Although her background was in the kitchen, the idea of being a part of Aranda ’s team was an easy decision. “I had never been a server but knew I would be good at it,” Tacker said. “When I finally let go and trusted the universe to take care of me, things fell into place. I found this inner strength. I told myself, ‘I can do this.’ I knew I would be okay. I didn’t always see that strength in myself before, but now I see it. Now I feel it.”
Tacker said her customers are also a lot like family and it’s evident. During the interview (spent in part sharing Sazon ’s spot-hitting chips and queso, magical caldo and crispy huitlacoche empanadas), she momentarily excuses herself to deftly clear a table for some just-arrived guests, greeting them by name. Tacker’s obvious passion for her customers and their experience at Sazon shows she is there for more than the pay. Her appreciation and attentiveness mirrors the kind of intent and care often exhibited only during family celebrations and holidays.
“I’m really cool with life right now,” Tacker said. “I’ve come full circle.” But working at Sazon hasn’t only been good for Tacker; Dylan has benefited as well. “I love where I work,” Tacker said, “and it totally fits around Dylan’s schedule and needs.”
Of course, Tacker is happy to respond when others at the restaurant need an unplanned day off to watch their sick child or any of the other unexpected responsibilities that come with parenting. “We all cover for each other,” she said, “because we all have families.”

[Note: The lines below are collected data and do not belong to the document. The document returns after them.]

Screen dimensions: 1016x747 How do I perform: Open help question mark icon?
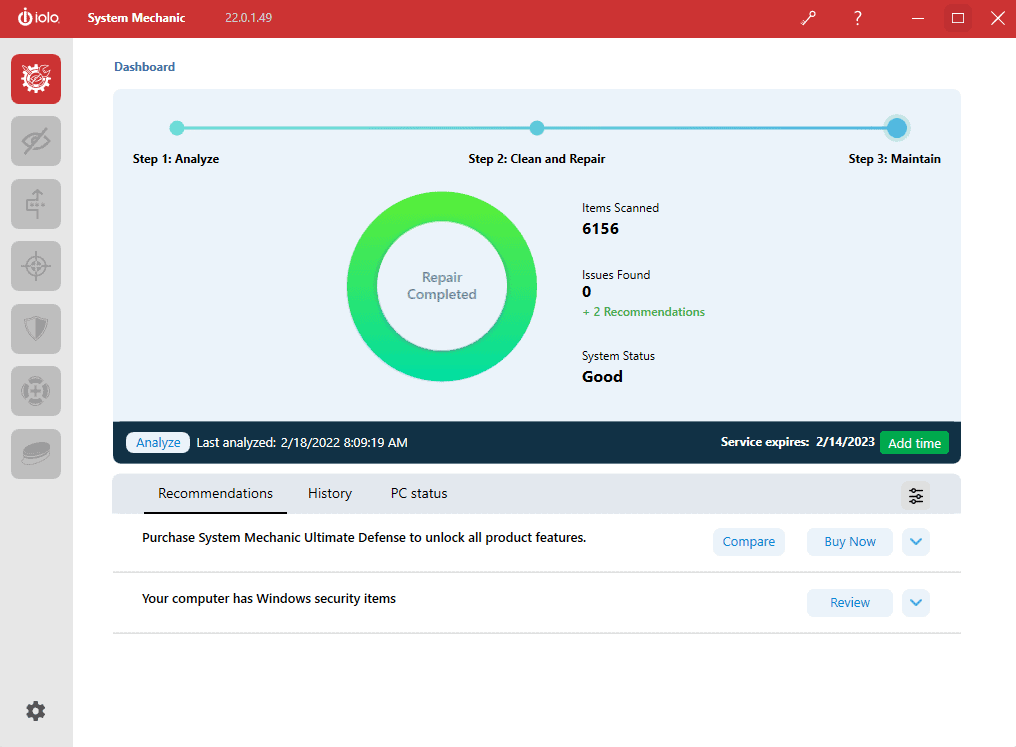pyautogui.click(x=857, y=18)
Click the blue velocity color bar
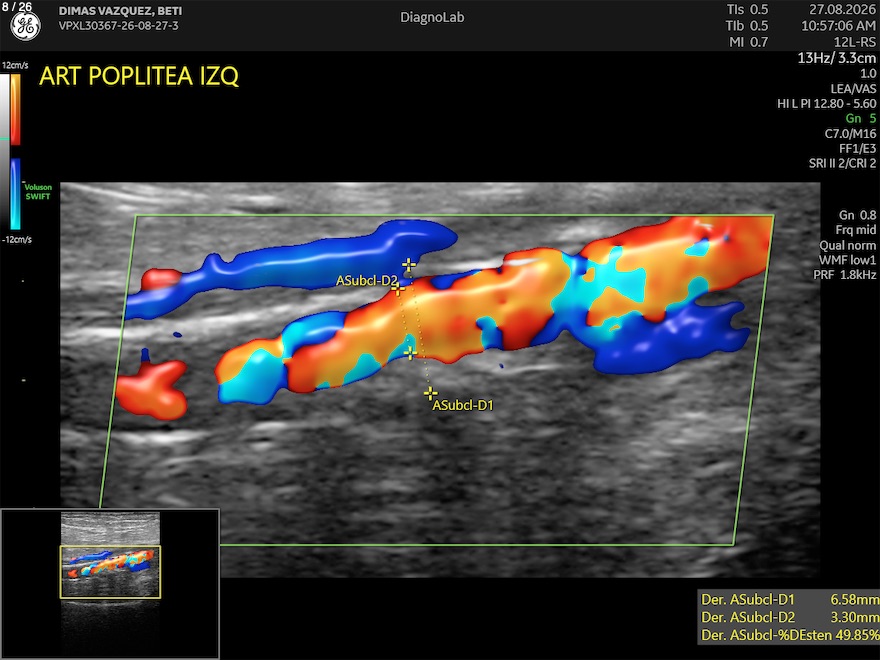 point(15,194)
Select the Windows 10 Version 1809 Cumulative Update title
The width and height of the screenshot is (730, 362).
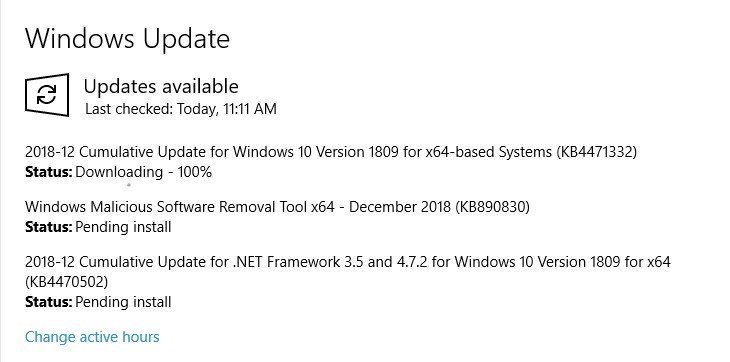click(x=331, y=152)
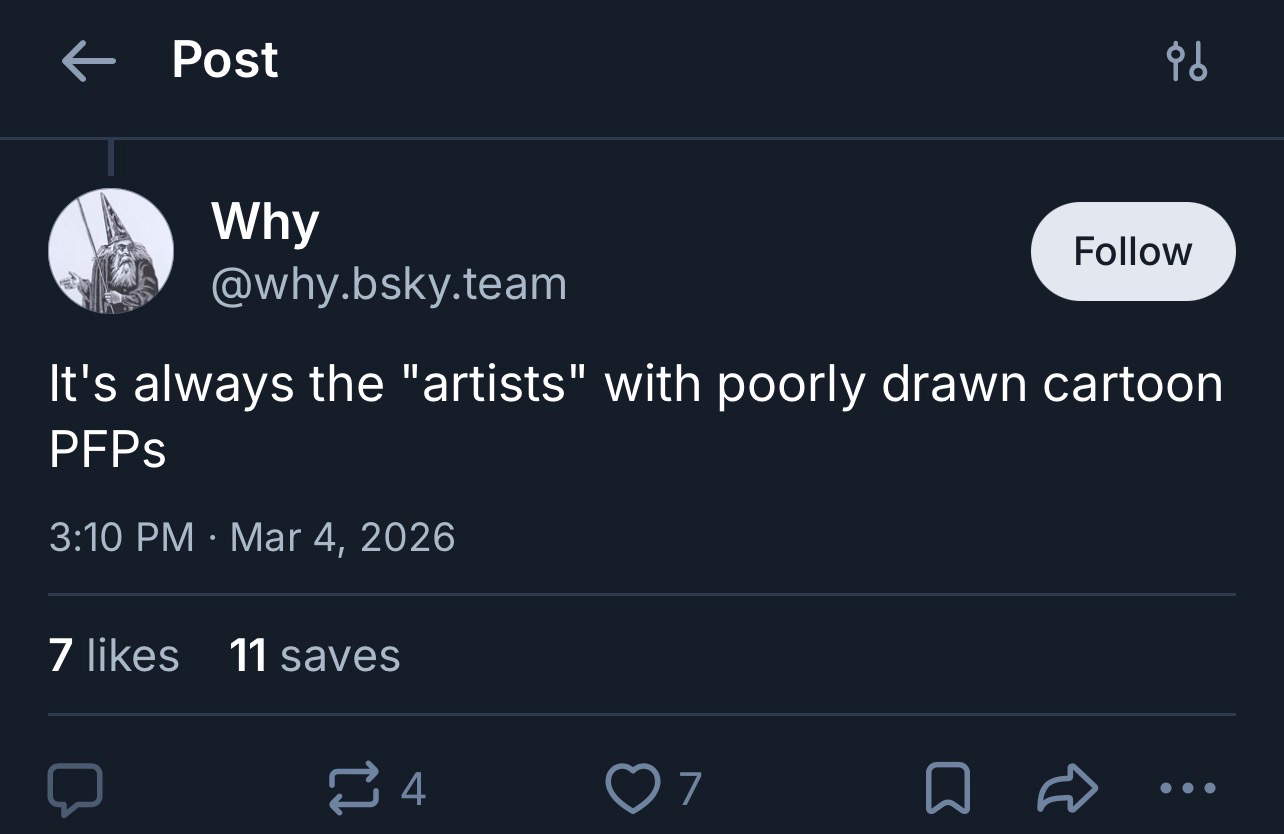Open the three-dot more options menu
The image size is (1284, 834).
(x=1187, y=788)
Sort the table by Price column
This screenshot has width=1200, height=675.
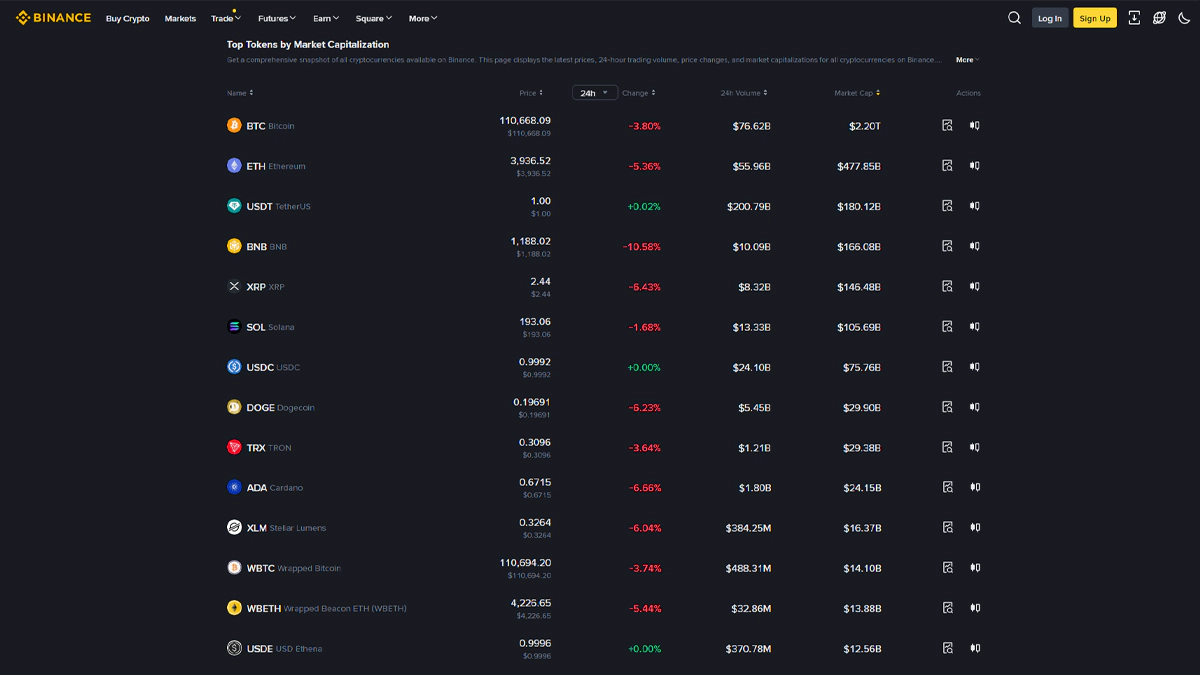point(530,93)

Warm, confident and generous with his smile, Dylan is both lucky and smart. Tacker calls him the big- gest success of her life. When Dylan’s not at his other mom’s house, he and Tacker share their home with a cat named Mary Lou Hemingway (Hemi for short); Pancho, a turtle bought at a Cinco de Mayo festival; and his partner-in-crime called (what else?) Lefty. Tacker and her son seem to be genuine buddies, and they talk of someday finding the perfect Florida beach where they’ll open a pizza place of their own. But for now, she and Dylan look pretty happy where they are. “oh yeah,” Dylan said, “Austin is awesome.”